With enough authors in place, I’ve been able to import more publications and theses. For example:

  • Midland History is a journal with links to about 60 articles. This is all of the articles that I think are relevant to the civil wars. Wikidata seems to have complete coverage of this journal up to 2017, which made the imports easier.
  • Helion Century of the Soldier is a series of monographs and edited collections with links to each volume that covers the civil wars. The volume pages have links to the publisher’s website.
  • Theses category lists a small selection of theses, mostly recent and mostly by women, which is encouraging for the future.
  • Open access category is a quick way to find sources that are free to view online, with subcategories for books, articles and theses.

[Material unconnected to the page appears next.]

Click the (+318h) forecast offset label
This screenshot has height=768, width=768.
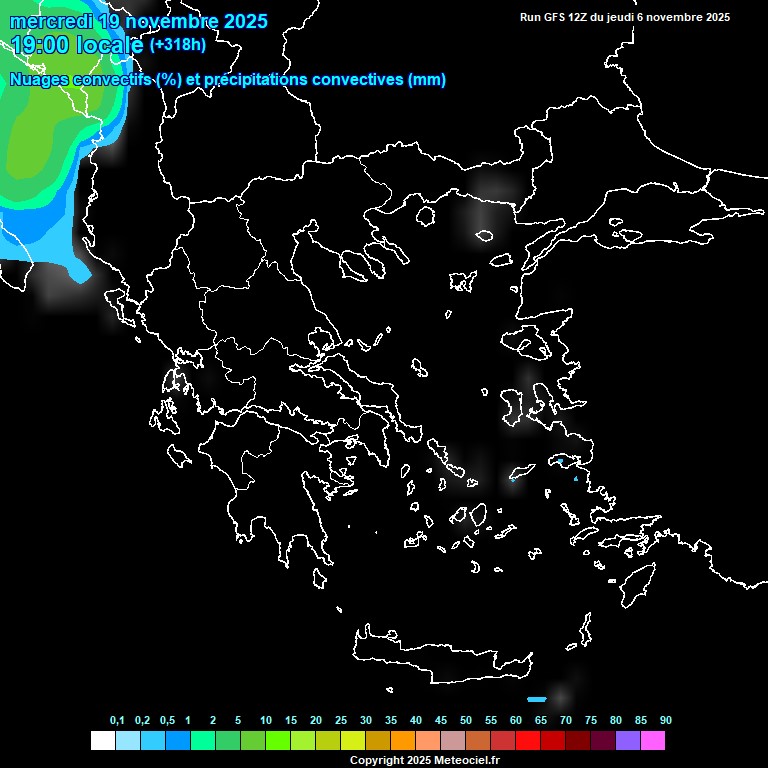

Now that I’ve tested every type of entity at a big enough scale, I think I’ve finally finalised the data structures, although I can’t rule out minor changes if I come across something that needs fixing.

The current situation hasn’t derailed this project but it has changed my priorities for the future. The news that The National Archives of the UK are closed until further notice makes it especially important to share transcripts of Public Records that I already have copies of. Before I do that, I need to import more people and places to make it easier to link sources to subjects. I expect to be doing that for most of April. Then from May onwards I’ll try to share as much material as I can from SP 28. This will also demonstrate the value of the Open Government Licence. In between doing all that, I might write some more detailed blog posts about how I imported data for authors and publications.